→ **REQUEST**:
Put the lines from the one containing "is (480, 640)." through the one containing "The image size is (843, 599). (x=123, y=151)", both included, into a JSON list of strings with one string per line and blank lines left out.

→ **DATA RECORDS**:
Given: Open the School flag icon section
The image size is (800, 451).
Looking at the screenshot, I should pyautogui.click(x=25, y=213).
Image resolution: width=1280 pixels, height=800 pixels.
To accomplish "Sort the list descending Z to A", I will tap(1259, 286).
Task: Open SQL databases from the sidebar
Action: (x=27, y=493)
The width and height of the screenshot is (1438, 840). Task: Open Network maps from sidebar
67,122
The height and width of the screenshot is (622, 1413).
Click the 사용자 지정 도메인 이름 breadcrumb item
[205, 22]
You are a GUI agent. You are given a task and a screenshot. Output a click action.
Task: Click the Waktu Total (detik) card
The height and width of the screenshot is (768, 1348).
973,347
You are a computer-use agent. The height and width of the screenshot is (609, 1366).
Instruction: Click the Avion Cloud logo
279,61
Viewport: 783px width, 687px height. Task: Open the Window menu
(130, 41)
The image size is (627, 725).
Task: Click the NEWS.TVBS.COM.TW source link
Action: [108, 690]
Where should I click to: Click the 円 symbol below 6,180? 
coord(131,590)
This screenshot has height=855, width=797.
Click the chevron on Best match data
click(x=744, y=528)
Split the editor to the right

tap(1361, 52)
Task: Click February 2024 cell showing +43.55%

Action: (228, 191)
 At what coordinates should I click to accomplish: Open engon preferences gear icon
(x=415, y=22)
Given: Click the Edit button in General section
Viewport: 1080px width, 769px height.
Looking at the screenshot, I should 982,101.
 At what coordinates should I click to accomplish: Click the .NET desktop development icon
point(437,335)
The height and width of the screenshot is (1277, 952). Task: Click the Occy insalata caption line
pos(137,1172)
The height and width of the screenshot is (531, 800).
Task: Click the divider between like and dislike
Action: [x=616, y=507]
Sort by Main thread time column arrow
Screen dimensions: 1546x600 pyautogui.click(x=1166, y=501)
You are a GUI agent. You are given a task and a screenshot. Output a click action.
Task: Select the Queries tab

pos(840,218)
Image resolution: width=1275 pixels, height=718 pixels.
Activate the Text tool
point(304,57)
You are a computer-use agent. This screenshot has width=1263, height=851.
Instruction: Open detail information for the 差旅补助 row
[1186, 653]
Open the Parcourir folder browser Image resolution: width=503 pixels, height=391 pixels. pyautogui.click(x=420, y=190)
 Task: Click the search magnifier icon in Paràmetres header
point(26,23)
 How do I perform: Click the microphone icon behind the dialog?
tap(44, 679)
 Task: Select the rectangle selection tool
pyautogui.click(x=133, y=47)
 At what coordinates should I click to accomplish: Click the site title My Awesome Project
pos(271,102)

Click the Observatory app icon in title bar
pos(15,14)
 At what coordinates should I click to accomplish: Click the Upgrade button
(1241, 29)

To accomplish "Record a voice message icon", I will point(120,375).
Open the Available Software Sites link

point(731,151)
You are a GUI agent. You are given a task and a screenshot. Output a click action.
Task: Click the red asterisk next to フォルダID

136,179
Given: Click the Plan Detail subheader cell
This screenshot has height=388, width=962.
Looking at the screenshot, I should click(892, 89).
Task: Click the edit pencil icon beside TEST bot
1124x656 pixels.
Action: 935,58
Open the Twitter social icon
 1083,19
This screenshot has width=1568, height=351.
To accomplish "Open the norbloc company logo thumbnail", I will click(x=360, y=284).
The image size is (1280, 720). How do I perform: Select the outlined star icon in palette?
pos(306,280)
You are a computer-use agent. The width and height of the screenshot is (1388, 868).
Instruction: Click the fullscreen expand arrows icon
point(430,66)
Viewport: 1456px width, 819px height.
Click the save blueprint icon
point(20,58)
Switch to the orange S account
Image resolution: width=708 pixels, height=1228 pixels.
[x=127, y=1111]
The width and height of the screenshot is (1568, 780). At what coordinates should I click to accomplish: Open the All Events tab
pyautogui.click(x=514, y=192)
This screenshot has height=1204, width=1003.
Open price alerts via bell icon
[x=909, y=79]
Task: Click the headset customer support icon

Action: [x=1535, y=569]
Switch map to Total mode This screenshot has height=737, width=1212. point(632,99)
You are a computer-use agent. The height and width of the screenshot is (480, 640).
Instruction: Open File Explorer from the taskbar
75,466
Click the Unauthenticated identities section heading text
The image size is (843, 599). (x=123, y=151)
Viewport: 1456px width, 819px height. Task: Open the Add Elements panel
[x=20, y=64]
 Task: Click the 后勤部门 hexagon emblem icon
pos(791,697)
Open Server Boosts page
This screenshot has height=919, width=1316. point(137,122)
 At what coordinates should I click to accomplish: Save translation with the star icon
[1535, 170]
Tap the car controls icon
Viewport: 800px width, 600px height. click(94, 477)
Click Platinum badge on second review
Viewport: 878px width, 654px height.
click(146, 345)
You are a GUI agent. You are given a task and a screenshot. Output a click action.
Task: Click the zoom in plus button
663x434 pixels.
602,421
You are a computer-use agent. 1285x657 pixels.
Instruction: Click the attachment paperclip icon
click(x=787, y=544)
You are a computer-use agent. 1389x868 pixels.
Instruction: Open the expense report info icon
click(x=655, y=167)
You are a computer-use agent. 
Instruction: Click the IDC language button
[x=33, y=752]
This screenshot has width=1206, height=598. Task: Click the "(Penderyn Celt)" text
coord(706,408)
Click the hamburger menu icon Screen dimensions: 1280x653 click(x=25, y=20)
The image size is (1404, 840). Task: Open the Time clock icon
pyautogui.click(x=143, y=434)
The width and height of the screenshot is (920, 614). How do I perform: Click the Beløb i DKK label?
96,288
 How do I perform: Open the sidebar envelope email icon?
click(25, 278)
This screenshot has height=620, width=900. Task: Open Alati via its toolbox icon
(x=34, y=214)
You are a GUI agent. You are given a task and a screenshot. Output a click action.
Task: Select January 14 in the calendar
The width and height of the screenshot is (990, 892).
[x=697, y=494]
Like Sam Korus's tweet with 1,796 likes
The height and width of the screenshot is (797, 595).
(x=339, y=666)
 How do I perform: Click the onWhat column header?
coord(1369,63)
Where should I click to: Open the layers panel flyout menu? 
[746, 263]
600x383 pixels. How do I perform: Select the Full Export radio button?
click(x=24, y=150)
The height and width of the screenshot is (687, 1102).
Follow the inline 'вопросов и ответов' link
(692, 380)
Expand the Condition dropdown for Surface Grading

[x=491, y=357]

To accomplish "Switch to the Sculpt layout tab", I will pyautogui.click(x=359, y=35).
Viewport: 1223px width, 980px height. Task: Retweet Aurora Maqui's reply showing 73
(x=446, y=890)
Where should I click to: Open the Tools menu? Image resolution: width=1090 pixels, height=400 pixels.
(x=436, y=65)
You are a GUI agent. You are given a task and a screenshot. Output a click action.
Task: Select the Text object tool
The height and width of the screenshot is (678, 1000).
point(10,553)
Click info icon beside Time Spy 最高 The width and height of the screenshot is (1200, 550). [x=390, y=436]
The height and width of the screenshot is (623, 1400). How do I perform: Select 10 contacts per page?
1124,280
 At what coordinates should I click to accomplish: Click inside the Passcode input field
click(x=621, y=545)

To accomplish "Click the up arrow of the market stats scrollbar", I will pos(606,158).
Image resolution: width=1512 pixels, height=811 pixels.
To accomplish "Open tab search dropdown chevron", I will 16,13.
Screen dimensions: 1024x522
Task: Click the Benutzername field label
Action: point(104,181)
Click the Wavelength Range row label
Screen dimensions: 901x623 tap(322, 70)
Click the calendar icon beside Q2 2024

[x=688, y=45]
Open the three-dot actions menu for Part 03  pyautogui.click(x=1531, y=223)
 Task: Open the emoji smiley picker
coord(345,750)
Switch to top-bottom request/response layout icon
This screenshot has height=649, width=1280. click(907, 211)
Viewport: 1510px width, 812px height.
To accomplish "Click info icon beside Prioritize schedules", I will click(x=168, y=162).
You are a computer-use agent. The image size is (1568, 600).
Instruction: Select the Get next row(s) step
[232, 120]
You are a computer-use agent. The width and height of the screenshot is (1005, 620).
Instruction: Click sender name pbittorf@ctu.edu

→ **SOLUTION TO THE EXERCISE**:
[
  "You are a computer-use agent. The height and width of the screenshot is (480, 640).",
  "Instruction: Open File Explorer from the taskbar",
  "75,466",
  "Click the Unauthenticated identities section heading text",
  "The image size is (843, 599). (x=123, y=151)"
]